Records drawn from a dataset
▼
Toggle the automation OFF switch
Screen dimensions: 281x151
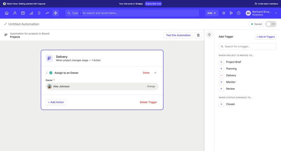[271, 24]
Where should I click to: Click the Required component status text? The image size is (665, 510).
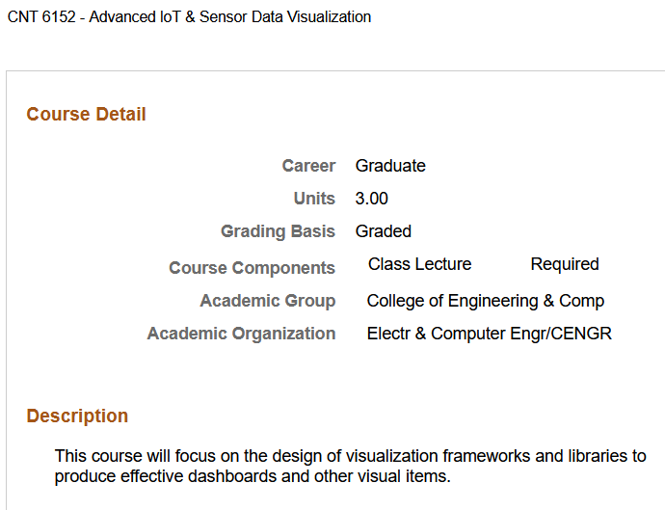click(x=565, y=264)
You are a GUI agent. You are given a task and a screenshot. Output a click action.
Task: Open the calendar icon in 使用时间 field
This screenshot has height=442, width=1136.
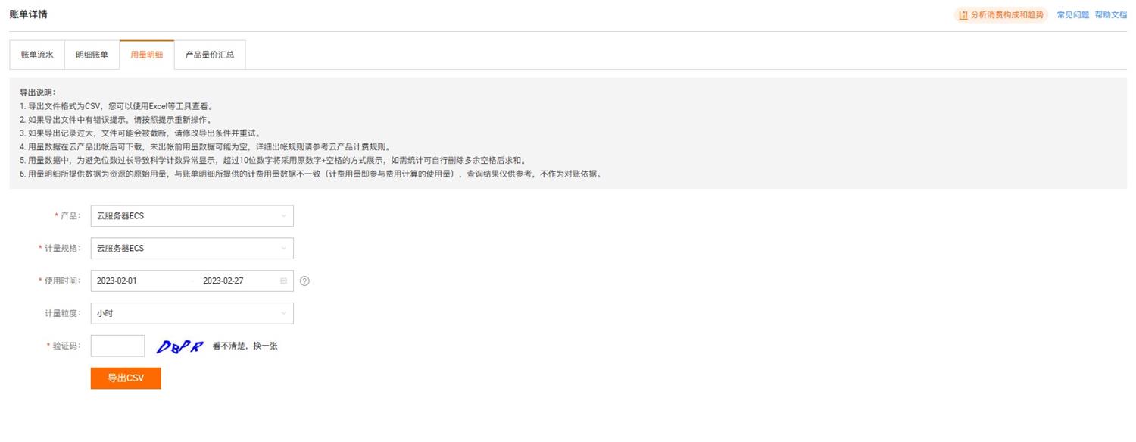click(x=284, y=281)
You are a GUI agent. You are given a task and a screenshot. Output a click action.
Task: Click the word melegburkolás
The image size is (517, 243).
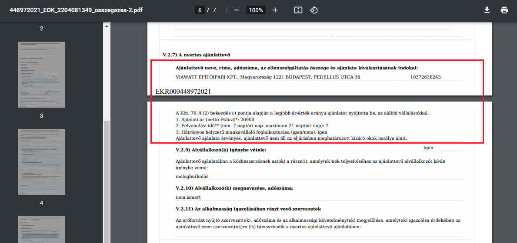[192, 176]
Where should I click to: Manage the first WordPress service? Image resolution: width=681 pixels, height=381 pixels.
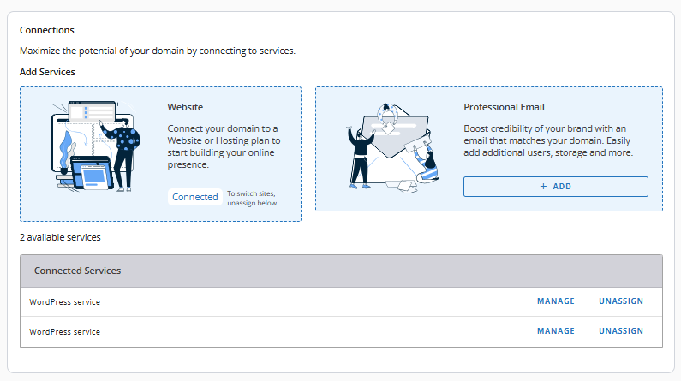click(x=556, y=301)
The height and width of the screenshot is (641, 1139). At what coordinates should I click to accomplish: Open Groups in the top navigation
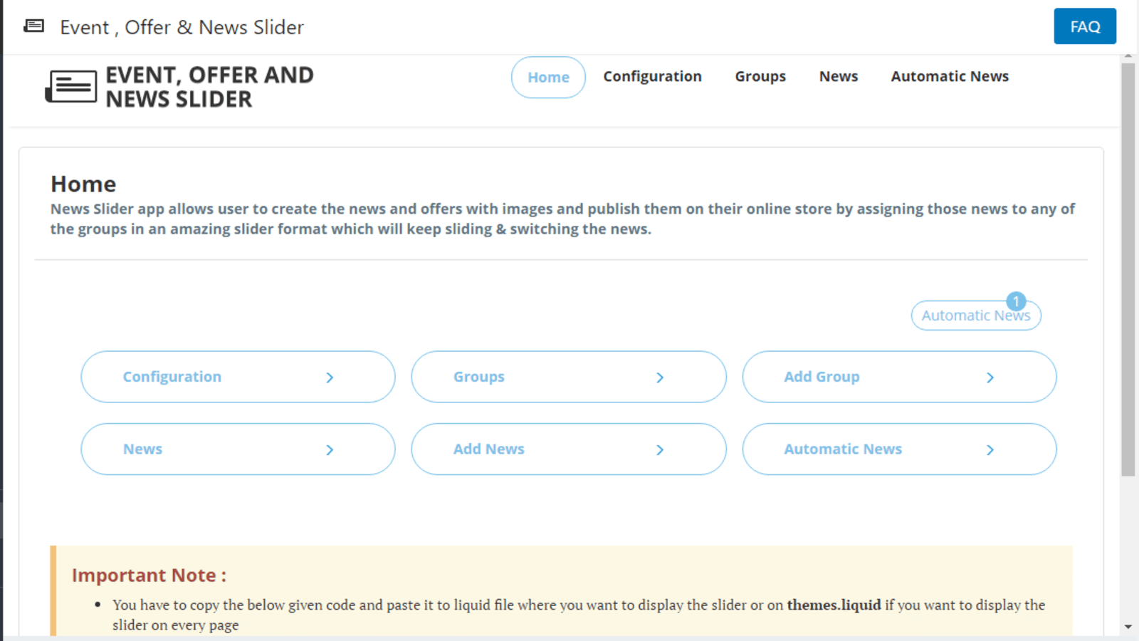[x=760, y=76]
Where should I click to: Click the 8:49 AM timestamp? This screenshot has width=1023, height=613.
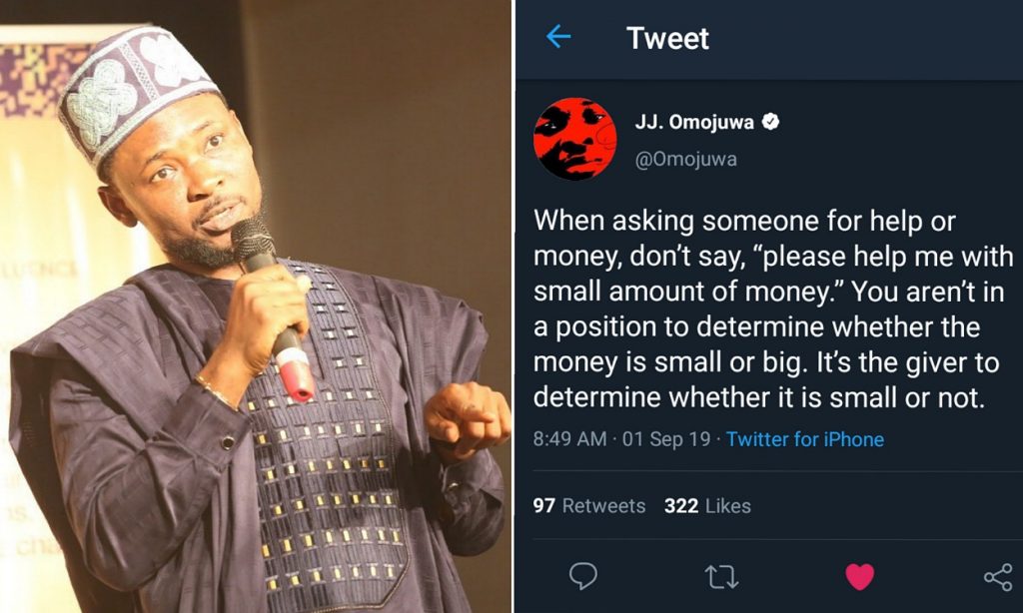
▲
▼
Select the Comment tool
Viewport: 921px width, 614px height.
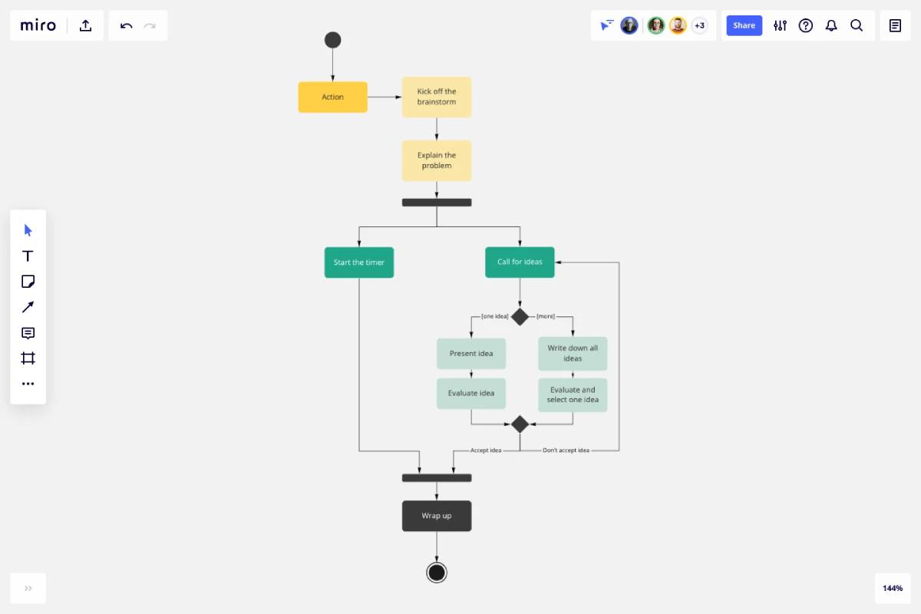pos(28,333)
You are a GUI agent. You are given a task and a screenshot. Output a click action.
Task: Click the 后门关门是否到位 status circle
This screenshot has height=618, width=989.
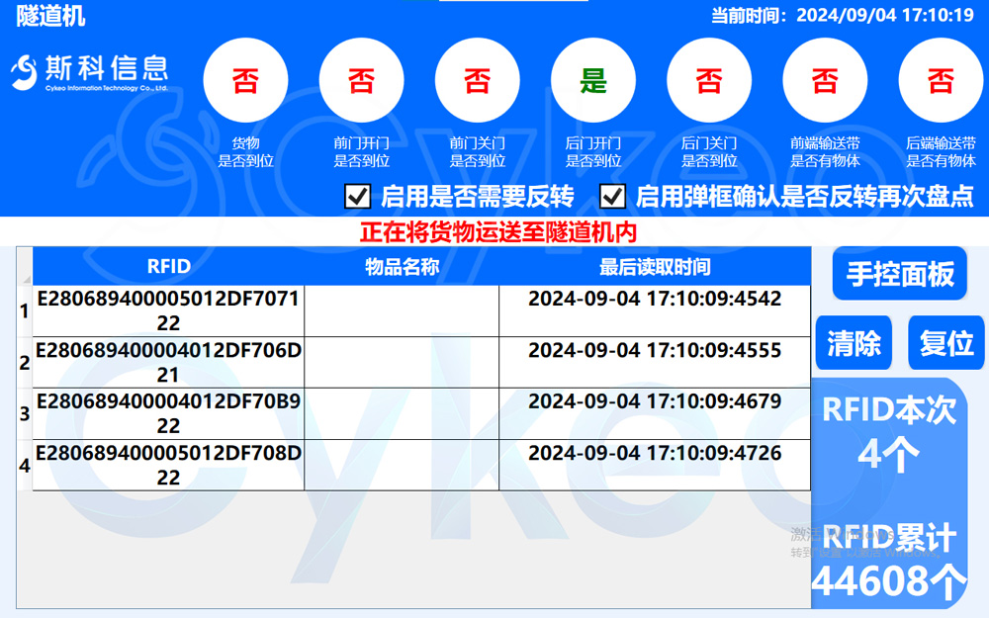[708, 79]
▲
▼
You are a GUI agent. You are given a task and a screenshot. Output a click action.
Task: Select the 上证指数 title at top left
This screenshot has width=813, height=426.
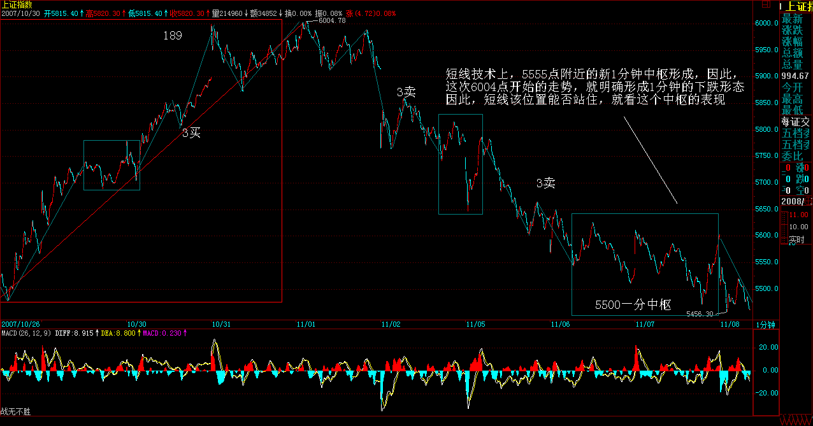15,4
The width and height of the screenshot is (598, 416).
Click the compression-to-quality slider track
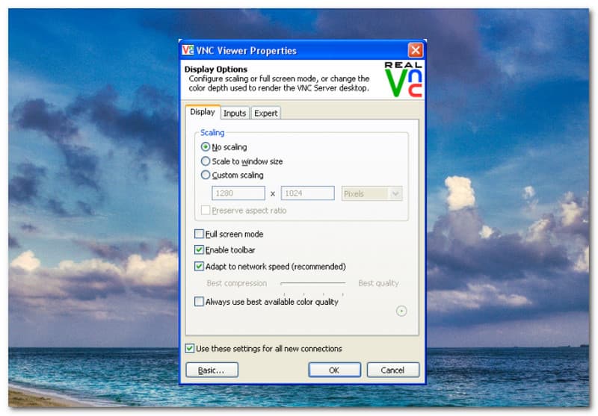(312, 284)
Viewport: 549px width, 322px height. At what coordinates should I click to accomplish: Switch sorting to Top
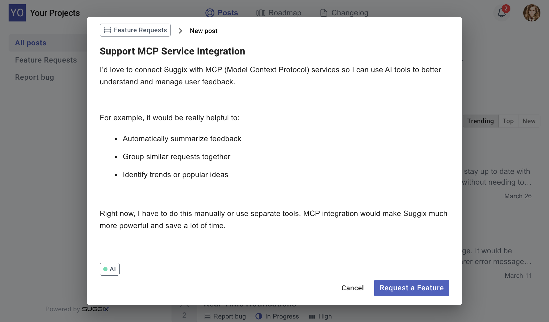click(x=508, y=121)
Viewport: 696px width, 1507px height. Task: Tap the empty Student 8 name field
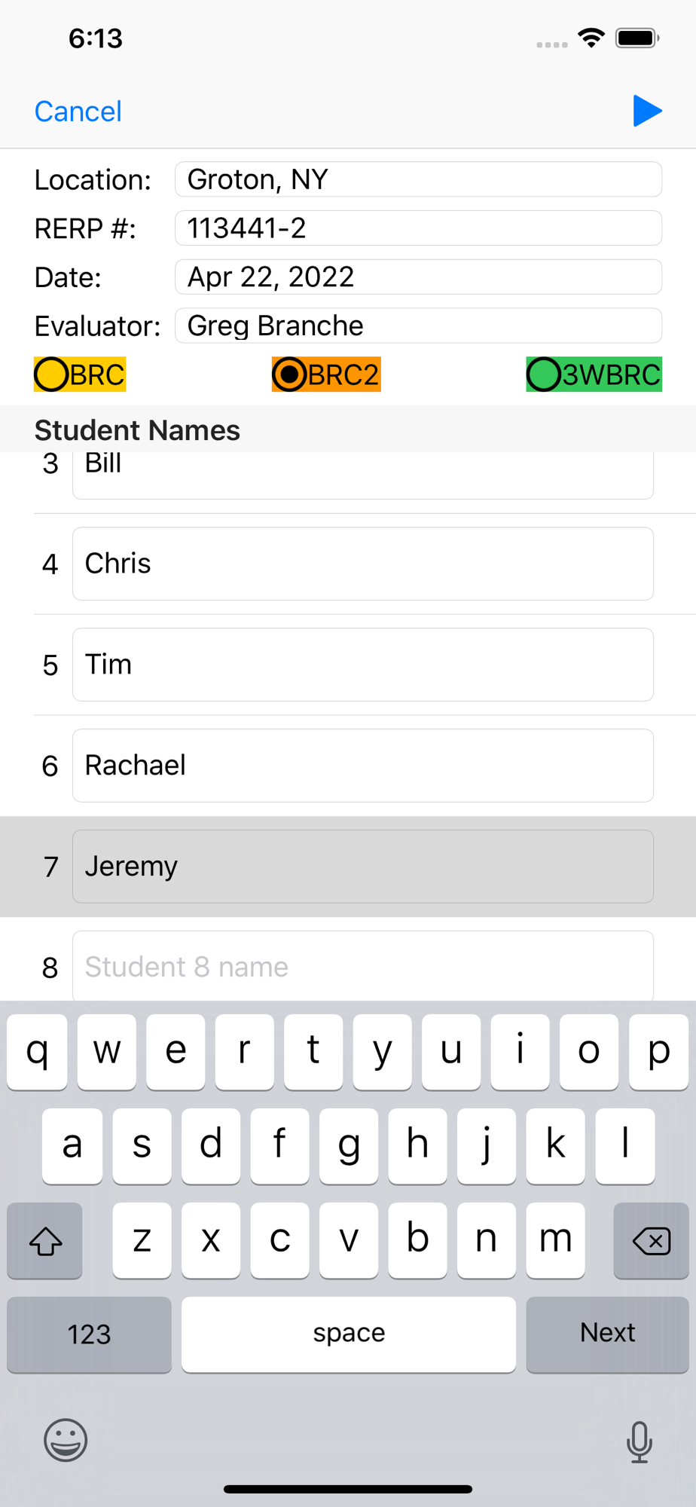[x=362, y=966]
▲
Copy out the lines above from the line containing "Where should I click to: Click the Required" through the line containing "Where should I click to: Click the 8:49", exactly, and keep the pictures out.

Where should I click to: Click the Required component status text? The image size is (665, 510).
click(x=565, y=264)
You are a GUI agent. You are given a task and a screenshot. Output a click action.
Task: Open the calendar icon in 使用时间 field
This screenshot has height=442, width=1136.
click(x=284, y=281)
You are a GUI agent. You are given a task and a screenshot. Output a click action.
Task: Click the word melegburkolás
The image size is (517, 243).
[192, 176]
Where should I click to: Manage the first WordPress service? Image resolution: width=681 pixels, height=381 pixels.
click(x=556, y=301)
The height and width of the screenshot is (641, 1139). At what coordinates should I click to accomplish: Open Groups in the top navigation
[x=760, y=76]
Where should I click to: Click the 8:49 AM timestamp? This screenshot has width=1023, height=613.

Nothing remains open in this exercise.